At the same time, while he conveys with the tradition that death and bodily defects are the effects of sin and therefore unnatural, Aquinas holds that the good of human nature itself cannot be completely destroyed by sin.  The reason for this is found in the Augustinian notion that evil does exist except in some measure of good.[lxiv]  The natural inclination to virtue in the human nature that is diminished by sin was proper to its rational capacity.  But sin has not totally removed reason from human nature.  What is diminished each time that a human being sins is not its root inclination in sum, but “only the part of the obstacle which is placed against its attaining its term.”[lxv]  What Thomas means here is that sin only destroys by way of sin that has been added on to other sin, as in the example of a finite thing being diminished indefinitely through a continual subtraction of a proportion, not quantity.  For even the “lost,” Thomas avows, retain something of the natural inclination to virtue.  Otherwise they would have no power for remorse.

Sin leaves the powers of the soul destitute of their proper order, which Aquinas terms a wounding of nature.  He explicitly lists the wounds of ignorance, malice, weakness, and concupiscence, which are the result of other sins causing the reason to be obscured, the will to be hardened to evil, good actions to be more difficult, and concupiscence to be more impetuous.[lxvi]  This wounding also includes the privation of mode, species and order.[lxvii]  Remembering that “every being and every good as such depends on its form which it derives its species,” Aquinas avers that mode, species and order are also consequent upon every created good and therefore are subject to the same privation.  This is because “forms of things are like in numbers” so that a form has a certain mode corresponding to its measure.[lxviii]

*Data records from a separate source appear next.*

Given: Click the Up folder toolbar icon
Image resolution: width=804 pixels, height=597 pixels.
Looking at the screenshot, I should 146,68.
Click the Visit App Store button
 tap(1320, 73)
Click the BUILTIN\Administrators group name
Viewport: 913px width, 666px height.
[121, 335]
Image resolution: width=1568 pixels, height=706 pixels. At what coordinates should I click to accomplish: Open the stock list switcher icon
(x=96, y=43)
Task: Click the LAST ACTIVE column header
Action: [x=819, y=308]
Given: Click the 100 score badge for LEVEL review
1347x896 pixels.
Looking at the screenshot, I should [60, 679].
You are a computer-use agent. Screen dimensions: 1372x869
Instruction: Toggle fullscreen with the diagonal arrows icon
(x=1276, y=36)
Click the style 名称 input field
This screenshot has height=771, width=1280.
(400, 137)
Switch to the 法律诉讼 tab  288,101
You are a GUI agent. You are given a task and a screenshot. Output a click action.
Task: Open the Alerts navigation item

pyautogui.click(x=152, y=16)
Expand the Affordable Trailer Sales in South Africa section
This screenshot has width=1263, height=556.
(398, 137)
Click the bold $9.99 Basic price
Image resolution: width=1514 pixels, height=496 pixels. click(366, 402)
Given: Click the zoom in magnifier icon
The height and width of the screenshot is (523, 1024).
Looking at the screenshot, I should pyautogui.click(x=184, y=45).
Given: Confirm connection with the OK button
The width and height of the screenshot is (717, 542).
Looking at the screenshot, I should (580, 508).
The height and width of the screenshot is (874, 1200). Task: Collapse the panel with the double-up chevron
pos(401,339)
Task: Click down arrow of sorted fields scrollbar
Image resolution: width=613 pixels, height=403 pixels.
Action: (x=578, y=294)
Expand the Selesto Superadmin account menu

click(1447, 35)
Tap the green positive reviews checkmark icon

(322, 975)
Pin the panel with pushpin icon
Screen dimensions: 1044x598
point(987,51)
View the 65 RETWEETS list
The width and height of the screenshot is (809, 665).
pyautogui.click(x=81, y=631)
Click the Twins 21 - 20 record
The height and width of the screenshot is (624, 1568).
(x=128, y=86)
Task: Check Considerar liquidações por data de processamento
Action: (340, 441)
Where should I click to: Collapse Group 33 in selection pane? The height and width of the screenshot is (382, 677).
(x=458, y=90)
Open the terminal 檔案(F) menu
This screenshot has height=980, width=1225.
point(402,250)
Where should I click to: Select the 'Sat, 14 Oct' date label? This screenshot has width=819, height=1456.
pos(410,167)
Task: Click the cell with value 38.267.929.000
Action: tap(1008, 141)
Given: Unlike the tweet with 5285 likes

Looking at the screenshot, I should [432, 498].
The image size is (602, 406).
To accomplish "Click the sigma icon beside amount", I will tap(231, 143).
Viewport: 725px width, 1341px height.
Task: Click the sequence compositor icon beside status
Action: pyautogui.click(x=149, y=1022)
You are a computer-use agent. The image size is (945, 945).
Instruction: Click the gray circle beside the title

In addition to being wounded, human nature is said to be stained by sin.  Aquinas affirms that this act of staining causes a loss of “comeliness” in human nature, which is twofold: of the natural light of reason and of the Divine Light (lumen glorie) or Divine Law.  The stain is a privation of union with the Divine and natural light as a result of sin.  Thomas compares sin in this manor to “a shadow, which is the privation of light through the interposition of a body, and which varies according to the diversity of the interposed bodies.”[lxix]  In speaking of these various sins, Thomas declares that the stain on a human being remains after the act of sin has passed. Once moved by grace, however, that individual can return to the Divine Light and to the light of reason as a consequence of the change in his or her will, which is more than simply ceasing to commit the sinful act.[lxx]

GRACE

From here it is possible to proceed to an account of the function of grace in healing the wounded, stained nature.  This will confer a more comprehensive inquiry into the coherence of the sin and freedom dialectic in Aquinas’s theology.  To review, humanity’s state without grace has been wounded by original sin with a consequent disordering of concupiscence, which prevents acting at all times as reason prescribes.[lxxi] Just as theology does not suppress philosophy – and in the same way that the supernaturally infused virtues do not suppress the natural virtues – neither does grace suppress nature (gratia non tollit naturam); on the contrary, it adds to nature and brings greater perfection to it.[lxxii]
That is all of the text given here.